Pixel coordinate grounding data
☆ ☆ ☆ ☆

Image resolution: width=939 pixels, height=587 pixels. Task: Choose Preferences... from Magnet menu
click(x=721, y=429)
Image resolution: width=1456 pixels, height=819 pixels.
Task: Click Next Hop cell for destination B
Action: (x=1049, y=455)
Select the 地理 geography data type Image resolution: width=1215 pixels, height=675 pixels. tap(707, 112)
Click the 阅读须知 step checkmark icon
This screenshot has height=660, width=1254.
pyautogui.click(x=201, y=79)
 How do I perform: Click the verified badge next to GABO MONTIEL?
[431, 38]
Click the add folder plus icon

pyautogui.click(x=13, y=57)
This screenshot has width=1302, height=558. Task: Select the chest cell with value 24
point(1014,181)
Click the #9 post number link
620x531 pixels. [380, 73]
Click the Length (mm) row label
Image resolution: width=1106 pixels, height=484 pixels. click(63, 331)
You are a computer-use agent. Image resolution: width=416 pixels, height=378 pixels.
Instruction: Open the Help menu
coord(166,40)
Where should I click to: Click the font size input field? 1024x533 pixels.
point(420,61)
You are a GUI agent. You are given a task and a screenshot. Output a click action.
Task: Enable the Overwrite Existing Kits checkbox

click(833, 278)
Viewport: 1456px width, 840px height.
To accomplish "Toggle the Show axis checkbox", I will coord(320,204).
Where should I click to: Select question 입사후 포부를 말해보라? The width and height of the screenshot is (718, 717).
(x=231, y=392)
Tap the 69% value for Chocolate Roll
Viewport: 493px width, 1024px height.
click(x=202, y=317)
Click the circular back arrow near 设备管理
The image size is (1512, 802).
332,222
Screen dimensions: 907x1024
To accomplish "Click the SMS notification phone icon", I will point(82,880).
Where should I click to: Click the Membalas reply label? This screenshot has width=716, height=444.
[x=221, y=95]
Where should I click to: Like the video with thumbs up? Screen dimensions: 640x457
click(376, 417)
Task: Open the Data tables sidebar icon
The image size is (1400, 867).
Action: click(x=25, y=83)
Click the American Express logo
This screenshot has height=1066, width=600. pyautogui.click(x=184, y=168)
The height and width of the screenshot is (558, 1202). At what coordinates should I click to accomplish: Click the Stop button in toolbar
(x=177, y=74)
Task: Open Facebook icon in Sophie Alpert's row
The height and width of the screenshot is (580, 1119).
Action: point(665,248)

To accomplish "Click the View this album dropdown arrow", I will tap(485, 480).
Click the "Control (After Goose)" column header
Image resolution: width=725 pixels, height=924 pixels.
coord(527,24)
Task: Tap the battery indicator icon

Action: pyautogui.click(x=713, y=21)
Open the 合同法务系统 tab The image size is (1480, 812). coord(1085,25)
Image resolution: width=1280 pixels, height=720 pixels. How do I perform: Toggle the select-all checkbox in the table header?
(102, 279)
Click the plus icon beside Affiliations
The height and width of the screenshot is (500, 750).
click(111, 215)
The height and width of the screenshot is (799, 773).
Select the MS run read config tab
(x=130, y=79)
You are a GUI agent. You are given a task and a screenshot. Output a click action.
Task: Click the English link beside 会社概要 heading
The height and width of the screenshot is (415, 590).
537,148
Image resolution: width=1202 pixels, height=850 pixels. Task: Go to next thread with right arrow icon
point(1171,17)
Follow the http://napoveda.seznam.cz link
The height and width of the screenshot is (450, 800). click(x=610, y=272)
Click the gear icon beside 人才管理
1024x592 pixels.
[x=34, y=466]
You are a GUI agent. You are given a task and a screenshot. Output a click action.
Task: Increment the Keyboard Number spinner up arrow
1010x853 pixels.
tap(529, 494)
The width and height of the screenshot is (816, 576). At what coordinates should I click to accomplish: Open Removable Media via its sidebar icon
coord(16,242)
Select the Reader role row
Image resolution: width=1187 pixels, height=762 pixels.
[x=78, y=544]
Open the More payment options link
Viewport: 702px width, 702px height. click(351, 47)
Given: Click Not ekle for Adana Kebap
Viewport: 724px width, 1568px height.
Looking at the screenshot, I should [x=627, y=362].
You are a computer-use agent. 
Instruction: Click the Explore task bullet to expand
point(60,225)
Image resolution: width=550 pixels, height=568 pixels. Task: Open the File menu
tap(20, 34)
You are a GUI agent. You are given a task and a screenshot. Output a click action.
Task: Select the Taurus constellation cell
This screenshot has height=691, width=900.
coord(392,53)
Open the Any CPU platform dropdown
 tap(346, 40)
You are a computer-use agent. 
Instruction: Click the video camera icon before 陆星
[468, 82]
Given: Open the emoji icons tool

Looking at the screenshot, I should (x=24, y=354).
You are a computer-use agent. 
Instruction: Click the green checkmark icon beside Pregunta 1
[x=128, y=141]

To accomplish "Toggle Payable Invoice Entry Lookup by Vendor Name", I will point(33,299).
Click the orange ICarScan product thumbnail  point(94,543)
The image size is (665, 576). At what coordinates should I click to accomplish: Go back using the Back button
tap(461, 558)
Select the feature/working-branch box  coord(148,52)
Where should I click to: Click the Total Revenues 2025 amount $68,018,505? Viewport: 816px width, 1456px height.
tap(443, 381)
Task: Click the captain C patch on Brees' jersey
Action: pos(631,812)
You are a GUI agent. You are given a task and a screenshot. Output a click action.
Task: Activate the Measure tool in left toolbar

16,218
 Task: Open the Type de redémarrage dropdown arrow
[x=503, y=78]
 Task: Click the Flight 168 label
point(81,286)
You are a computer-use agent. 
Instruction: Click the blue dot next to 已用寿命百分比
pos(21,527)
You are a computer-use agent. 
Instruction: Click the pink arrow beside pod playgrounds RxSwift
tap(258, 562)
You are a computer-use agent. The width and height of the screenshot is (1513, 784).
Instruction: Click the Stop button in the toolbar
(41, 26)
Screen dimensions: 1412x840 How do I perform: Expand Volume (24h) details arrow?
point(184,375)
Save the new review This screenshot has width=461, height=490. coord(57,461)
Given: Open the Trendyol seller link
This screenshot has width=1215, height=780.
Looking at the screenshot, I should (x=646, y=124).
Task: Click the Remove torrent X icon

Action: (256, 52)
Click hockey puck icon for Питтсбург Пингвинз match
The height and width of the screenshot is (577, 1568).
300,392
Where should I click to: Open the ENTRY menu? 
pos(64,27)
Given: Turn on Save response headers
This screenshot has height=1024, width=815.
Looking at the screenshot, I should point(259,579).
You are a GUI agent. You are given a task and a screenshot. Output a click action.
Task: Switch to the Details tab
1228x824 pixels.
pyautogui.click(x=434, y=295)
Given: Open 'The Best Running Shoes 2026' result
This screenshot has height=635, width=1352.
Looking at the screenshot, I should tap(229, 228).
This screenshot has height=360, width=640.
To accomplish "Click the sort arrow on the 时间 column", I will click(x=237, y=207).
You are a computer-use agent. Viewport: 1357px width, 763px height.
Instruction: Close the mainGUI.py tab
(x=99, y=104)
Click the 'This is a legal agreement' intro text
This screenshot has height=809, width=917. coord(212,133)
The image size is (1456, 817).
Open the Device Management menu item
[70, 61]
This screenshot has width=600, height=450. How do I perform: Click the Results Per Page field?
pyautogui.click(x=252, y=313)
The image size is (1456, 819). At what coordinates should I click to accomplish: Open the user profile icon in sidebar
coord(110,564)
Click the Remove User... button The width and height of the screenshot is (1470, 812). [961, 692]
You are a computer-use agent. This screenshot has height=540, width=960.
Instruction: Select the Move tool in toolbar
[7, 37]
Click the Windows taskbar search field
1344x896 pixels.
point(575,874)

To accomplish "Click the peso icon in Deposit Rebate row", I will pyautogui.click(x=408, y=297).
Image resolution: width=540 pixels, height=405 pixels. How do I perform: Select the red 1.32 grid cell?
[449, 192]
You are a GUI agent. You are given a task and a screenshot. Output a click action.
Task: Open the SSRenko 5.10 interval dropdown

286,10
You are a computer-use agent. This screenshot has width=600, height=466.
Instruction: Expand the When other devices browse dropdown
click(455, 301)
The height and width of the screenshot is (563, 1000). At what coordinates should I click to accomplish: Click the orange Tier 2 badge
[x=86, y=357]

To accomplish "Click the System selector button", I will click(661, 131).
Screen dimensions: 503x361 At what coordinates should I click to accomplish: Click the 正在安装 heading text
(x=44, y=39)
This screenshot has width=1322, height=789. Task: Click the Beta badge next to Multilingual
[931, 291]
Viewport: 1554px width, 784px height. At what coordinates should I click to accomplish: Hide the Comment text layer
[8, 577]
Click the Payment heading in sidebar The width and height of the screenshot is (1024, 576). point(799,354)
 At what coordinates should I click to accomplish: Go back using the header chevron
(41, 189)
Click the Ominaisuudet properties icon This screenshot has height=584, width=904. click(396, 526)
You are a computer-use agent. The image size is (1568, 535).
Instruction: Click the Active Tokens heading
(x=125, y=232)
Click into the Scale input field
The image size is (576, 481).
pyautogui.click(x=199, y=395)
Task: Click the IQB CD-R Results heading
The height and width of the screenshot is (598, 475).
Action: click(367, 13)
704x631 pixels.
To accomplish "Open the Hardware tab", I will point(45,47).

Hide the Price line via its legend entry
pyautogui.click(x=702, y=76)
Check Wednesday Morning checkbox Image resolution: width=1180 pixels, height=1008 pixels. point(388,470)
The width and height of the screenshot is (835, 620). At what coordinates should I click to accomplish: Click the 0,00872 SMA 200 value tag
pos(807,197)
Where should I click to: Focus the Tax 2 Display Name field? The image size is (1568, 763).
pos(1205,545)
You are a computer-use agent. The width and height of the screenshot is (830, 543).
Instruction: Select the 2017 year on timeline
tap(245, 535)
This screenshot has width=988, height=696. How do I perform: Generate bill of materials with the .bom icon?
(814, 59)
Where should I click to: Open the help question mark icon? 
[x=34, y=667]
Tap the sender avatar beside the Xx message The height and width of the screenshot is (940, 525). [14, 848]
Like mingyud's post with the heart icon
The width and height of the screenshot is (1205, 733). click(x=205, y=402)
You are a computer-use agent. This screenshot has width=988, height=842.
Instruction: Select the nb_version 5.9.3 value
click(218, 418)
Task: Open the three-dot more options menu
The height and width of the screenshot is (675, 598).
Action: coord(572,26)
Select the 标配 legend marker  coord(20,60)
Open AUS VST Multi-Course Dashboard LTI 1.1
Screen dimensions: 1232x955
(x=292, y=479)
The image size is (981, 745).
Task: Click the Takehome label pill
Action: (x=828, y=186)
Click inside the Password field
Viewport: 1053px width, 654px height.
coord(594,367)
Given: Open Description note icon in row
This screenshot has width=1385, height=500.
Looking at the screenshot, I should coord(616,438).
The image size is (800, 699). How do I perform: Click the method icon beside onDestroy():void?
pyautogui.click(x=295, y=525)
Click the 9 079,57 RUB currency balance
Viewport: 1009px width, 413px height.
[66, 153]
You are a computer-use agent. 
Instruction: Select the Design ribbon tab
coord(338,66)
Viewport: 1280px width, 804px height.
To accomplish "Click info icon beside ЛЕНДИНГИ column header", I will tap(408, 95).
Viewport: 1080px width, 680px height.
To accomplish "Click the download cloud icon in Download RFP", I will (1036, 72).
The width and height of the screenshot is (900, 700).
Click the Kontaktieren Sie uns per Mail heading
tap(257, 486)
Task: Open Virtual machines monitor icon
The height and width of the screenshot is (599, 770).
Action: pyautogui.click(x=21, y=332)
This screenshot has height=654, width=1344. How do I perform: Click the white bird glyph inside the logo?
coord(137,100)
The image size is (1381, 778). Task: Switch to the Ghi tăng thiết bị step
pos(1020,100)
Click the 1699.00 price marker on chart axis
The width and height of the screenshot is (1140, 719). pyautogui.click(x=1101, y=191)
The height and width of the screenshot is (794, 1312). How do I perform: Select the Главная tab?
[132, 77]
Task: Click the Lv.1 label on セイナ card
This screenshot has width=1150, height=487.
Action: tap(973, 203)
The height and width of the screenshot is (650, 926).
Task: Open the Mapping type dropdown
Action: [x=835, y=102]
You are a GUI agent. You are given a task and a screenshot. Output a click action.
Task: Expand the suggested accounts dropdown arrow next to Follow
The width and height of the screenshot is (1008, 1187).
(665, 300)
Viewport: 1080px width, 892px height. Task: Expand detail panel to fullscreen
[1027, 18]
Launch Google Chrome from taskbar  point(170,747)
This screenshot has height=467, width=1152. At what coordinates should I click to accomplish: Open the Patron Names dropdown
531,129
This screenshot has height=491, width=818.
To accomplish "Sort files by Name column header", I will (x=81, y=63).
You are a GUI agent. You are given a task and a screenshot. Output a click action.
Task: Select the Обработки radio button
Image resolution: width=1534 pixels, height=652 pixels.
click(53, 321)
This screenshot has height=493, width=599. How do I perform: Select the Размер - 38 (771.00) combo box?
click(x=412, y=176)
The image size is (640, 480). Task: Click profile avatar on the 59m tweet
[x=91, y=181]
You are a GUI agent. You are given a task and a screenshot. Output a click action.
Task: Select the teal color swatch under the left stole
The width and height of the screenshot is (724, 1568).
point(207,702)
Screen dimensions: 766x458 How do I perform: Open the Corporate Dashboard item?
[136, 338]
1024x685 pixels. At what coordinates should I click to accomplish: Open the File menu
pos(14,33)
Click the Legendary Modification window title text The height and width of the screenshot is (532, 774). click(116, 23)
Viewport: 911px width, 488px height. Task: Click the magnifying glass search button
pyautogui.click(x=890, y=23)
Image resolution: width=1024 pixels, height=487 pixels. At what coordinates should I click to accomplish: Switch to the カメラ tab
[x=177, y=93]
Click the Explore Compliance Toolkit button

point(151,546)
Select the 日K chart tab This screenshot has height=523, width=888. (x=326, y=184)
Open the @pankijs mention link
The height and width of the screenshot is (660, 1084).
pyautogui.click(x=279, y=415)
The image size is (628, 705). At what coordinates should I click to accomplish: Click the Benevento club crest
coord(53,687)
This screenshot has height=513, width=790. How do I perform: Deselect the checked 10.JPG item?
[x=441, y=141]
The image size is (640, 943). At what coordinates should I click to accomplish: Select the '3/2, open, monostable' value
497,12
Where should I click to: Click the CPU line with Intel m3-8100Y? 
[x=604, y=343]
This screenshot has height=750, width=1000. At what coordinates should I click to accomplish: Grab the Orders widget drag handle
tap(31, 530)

☆ ☆ ☆ ☆

In the records above, how many lines hold the string "Save"? Respond with that number only.

▶ [Written answer]: 2